If you're looking for the poster child of the artificial intelligence investment trend, look no further than Nvidia (NVDA -0.58%). Nvidia has seen a business explosion, and its stock has followed suit, as it has nearly tripled this year. But Wall Street analysts don't think the party is over either. The average analyst has a one-year $625 price target on the stock, indicating about 46% upside.
That's a fantastic gain for any stock to make in one year, which intrigues many investors (including myself). So, is it time to pile in on Nvidia? Or are there other considerations? Let's find out.
Nvidia's GPUs are needed in large quantities for AI
Nvidia is a critical component supplier in the AI world. Its graphics processing units (GPUs) are used in AI supercomputers to process mountains of information quickly. Nvidia has known about AI's potential for some time and tailored its product development for this day. As a result, Nvidia's GPUs are best-in-class for hardware used in AI.
Compounding the general demand for Nvidia's products is the need to buy hundreds or thousands of them at a time. Unlike some products in supercomputers, GPUs are clustered to increase their computing power, which requires customers to buy many at once.
This has been the driving force behind Nvidia's jaw-dropping quarters. Nvidia reported a 101% revenue increase in second-quarter fiscal year 2024 (ending July 30) and projected 170% revenue growth in the third quarter. Because of the strong demand, Nvidia can charge a massive premium on its products, which has significantly boosted its gross profit margin.
NVDA Gross Profit Margin (Quarterly) data by YCharts
Because Nvidia already has most of its operating expenses in place, this allowed its profit margin to soar as well, increasing to a company-record 46% in Q2. As this demand continues over the next year, expect Nvidia to produce eye-popping numbers.
But how long will this party last?
The government is restricting Nvidia's China exports
It's unknown how large the market's appetite is for Nvidia's GPUs. Nvidia is known as a cyclical company, as demand for its products rises and falls quite often. This happened most recently in 2021 when the cryptocurrency market crashed, as GPUs are also used in that industry.
If there is a sizable market for AI supercomputers, Nvidia will enjoy these business gains for some time. But, if there isn't a second demand wave after the initial one has subsided, it could be a rocky time for Nvidia investors.

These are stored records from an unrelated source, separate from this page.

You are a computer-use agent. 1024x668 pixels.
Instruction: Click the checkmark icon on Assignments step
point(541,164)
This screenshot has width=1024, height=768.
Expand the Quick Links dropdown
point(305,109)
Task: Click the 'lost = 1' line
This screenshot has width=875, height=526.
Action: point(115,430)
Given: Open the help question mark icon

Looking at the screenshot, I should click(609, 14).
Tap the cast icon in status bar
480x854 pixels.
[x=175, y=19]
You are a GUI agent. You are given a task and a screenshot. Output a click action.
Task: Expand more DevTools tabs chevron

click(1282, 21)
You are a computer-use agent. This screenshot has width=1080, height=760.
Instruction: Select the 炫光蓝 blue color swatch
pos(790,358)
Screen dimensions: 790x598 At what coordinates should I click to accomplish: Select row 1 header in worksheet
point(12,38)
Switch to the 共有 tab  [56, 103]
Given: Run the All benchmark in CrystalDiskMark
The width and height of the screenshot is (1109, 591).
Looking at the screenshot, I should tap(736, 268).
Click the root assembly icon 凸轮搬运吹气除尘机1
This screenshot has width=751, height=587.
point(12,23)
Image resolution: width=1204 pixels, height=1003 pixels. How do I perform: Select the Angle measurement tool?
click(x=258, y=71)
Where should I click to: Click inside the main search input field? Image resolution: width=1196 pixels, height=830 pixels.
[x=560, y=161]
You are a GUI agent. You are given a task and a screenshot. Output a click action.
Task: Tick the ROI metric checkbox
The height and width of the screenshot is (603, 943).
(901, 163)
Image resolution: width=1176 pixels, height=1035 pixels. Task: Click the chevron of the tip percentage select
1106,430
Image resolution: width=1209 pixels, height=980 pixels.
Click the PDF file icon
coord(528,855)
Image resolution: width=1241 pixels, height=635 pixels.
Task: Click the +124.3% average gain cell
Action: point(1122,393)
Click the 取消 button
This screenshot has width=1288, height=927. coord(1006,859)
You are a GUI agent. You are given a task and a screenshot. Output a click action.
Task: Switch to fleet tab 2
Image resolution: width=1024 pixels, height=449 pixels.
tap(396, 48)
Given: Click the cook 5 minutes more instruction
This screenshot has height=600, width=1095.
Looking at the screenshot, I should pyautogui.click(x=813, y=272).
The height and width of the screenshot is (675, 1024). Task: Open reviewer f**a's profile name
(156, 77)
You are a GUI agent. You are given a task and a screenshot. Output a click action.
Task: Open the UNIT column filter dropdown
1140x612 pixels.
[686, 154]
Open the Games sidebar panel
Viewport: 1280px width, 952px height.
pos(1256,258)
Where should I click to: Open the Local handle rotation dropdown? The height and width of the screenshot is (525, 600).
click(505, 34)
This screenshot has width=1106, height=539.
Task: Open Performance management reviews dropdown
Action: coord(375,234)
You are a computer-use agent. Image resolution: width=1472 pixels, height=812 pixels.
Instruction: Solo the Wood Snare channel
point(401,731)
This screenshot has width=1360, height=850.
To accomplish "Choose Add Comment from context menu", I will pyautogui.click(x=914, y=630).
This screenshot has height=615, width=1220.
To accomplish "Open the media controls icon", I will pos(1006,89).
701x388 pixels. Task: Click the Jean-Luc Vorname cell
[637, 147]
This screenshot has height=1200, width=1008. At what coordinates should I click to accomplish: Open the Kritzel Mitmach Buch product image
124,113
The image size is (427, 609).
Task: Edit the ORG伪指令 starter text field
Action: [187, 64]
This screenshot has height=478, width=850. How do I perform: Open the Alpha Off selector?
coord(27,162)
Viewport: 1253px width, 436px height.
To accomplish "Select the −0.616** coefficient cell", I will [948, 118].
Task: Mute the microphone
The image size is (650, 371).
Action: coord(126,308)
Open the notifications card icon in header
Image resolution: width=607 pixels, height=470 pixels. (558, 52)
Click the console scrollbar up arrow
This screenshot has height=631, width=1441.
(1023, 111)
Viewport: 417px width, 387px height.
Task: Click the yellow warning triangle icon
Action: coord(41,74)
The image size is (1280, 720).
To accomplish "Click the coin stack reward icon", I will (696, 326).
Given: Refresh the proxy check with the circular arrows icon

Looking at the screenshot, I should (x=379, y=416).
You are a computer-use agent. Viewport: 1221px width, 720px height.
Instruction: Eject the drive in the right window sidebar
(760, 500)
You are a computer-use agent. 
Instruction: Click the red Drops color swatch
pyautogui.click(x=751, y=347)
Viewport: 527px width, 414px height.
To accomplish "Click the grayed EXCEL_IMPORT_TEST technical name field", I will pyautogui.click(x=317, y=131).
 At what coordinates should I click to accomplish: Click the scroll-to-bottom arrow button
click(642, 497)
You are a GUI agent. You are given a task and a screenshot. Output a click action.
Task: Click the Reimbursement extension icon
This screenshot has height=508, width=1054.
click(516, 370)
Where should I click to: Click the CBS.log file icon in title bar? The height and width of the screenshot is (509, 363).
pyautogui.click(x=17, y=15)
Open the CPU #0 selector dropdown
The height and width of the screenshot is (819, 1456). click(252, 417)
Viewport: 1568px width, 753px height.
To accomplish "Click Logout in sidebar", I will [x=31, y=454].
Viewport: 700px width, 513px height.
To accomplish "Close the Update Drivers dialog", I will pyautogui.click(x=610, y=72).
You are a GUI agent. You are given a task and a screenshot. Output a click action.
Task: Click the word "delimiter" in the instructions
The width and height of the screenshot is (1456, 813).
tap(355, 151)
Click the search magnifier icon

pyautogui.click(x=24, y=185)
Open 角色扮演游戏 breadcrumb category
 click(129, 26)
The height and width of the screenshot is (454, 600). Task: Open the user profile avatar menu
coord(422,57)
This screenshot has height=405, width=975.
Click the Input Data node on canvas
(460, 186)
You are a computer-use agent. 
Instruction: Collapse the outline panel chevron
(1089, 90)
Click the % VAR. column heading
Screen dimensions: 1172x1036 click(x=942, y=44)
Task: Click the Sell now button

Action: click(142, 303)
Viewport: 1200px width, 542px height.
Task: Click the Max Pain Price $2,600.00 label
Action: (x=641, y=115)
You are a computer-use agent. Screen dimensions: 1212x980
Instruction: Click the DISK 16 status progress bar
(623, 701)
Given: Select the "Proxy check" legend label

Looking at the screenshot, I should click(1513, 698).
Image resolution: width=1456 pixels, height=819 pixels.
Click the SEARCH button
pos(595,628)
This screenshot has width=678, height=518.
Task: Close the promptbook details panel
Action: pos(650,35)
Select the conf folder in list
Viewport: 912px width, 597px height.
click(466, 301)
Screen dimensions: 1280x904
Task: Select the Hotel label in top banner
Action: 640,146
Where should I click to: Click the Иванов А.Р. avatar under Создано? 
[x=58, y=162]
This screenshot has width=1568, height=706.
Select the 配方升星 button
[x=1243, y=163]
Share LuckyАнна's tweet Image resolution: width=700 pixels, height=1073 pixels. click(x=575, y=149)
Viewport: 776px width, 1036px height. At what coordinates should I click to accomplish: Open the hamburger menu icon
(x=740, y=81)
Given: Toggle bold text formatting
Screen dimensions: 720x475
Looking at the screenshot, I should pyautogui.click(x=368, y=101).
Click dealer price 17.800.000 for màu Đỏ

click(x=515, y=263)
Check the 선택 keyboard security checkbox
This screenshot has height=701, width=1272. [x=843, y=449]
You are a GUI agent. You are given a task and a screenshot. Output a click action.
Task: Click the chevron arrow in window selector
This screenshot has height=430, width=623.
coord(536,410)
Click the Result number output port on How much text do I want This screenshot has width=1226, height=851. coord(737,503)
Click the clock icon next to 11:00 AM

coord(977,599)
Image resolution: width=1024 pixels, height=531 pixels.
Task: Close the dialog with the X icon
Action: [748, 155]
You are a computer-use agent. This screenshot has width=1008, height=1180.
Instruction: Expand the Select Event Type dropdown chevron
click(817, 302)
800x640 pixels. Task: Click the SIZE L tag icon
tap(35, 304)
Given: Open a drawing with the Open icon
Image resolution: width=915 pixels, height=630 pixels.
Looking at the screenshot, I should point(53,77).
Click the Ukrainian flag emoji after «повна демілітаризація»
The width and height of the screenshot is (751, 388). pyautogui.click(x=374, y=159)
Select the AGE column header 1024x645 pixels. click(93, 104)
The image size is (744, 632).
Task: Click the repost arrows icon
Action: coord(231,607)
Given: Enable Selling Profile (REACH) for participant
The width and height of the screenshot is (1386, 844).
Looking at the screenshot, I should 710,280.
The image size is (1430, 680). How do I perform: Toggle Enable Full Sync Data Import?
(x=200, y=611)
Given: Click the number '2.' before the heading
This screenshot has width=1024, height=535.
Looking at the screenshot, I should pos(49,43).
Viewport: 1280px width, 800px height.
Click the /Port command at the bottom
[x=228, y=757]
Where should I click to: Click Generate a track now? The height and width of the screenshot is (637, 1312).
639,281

There are also other factors to consider, like geopolitics. The Biden administration restricted the export of some chips used in AI to China for some time, but it recently expanded this restriction to A800 and H800 Nvidia chips. The restriction of these two products alone caused a Citi analyst to drop its price target from $630 to $575, which still represents a significant upside.
Furthermore, Nvidia's stock is expensive. It trades for 103 times trailing and 39 times forward earnings, indicating analysts think Nvidia's profits will grow by 161% over the next year.
NVDA PE Ratio data by YCharts
That's a high bar to clear, and Nvidia must sustain its gains forever to stay valued at that level.
I think that's quite high for any company, which makes me concerned with Nvidia's long-term (three- to five-year) prospects. However, there's a real possibility that these gains could be permanent, so I think investors can devote a small portion of their portfolios to the stock.
Nvidia is too remarkable a company to miss, but that doesn't necessarily translate to an outstanding stock performance, either.